Method for synthesizing speech from text and for spelling all or portions of the text by analogy
Improved automated synthesis of human audible speech from text is disclosed. Performance enhancement of the underlying text comprehensibility is obtained through prosodic treatment of the synthesized material, improved speaking rate treatment, and improved methods of spelling words or terms for the sysstem user.
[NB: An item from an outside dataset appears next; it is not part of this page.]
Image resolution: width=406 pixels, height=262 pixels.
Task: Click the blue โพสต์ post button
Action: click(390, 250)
Prosodic shaping of text sequences appropriate for the discourse in large groupings of text segments, with prosodic boundaries developed to indicate conceptual units within the text groupings, is implemented in a preferred embodiment.
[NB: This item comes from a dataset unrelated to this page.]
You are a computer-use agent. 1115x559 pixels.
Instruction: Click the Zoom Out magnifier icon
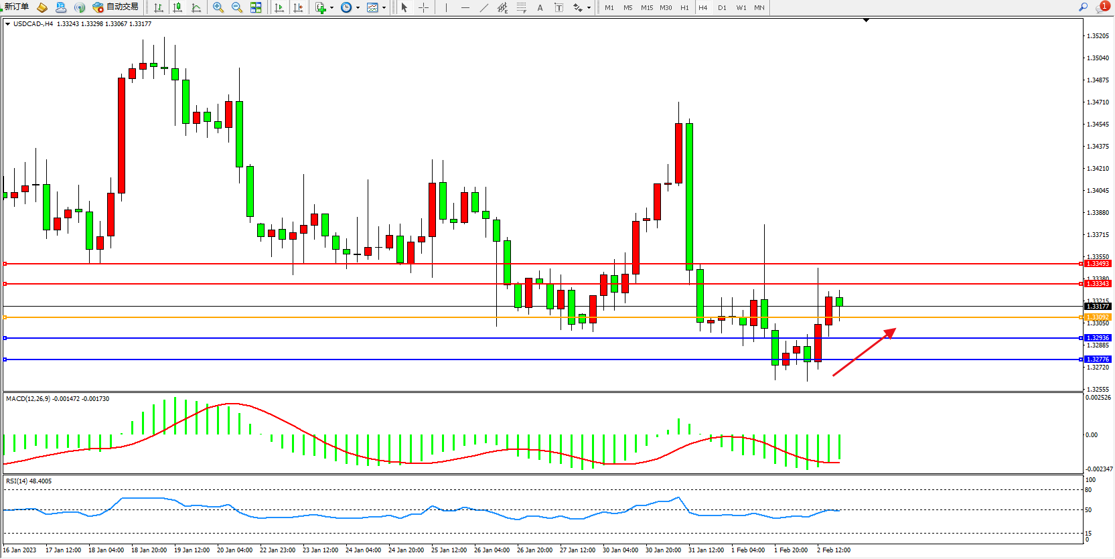(236, 7)
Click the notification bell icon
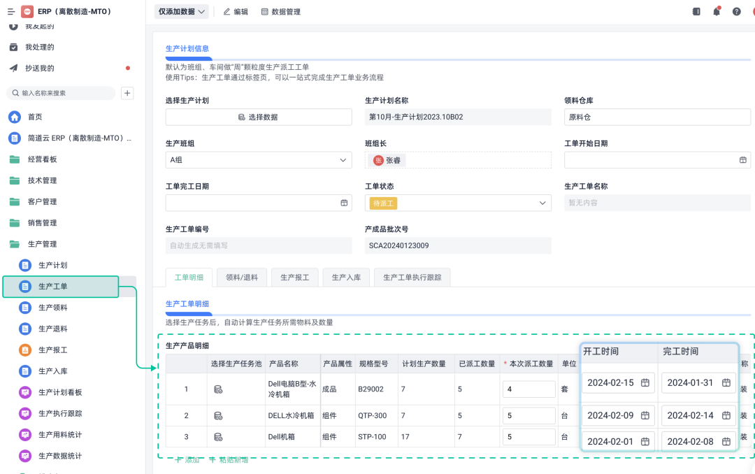The image size is (755, 474). [x=717, y=11]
Latest Nynex Science & Technology Patents:
- Method and system that enables a telecom initiator to instantly compensate a receiving party
- Enhanced telephone communication methods and apparatus incorporating pager features
- Multi-user video switchable translator
- Methods and apparatus for automating the detection, reporting and correction of operator input errors
- Methods and apparatus for generating and using out of vocabulary word models for speaker dependent speech recognition
Claims
1. A method of synthesizing human audible speech from a multi-word string of text, the method comprising the steps of:
- treating the multi-word string as a single prosodic paragraph by performing the steps of:
- assigning a pitch to the beginning of the multi-word string that is higher than at the end of the multi-word string; and
- assigning a pitch to a final end point of the string that is lower than the pitch at any point within the string;
- including, in the multi-word string, following at least one of the individual words in the multi-word string, the corresponding spelling of the individual word;
- treating each individual word in the multi-word string as a single word declarative sentence;
- treating the spelling of each individual word included in the multi-word string as a single word declarative sentence;
- grouping each individual word and the corresponding spelling of the individual word into a prosodic group within the single prosodic paragraph, the prosodic group having a higher pitch at the beginning of the prosodic group than at the end of said prosodic group; and
- generating speech from the multi-word string as a function of the prosodic groupings and assigned pitch.
2. The method of claim 1, further comprising the steps of:
- treating each individual word in the multi-word string as a single word declarative sentence;
- treating the spelling of each individual word included in the multi-word string as a single word declarative sentence.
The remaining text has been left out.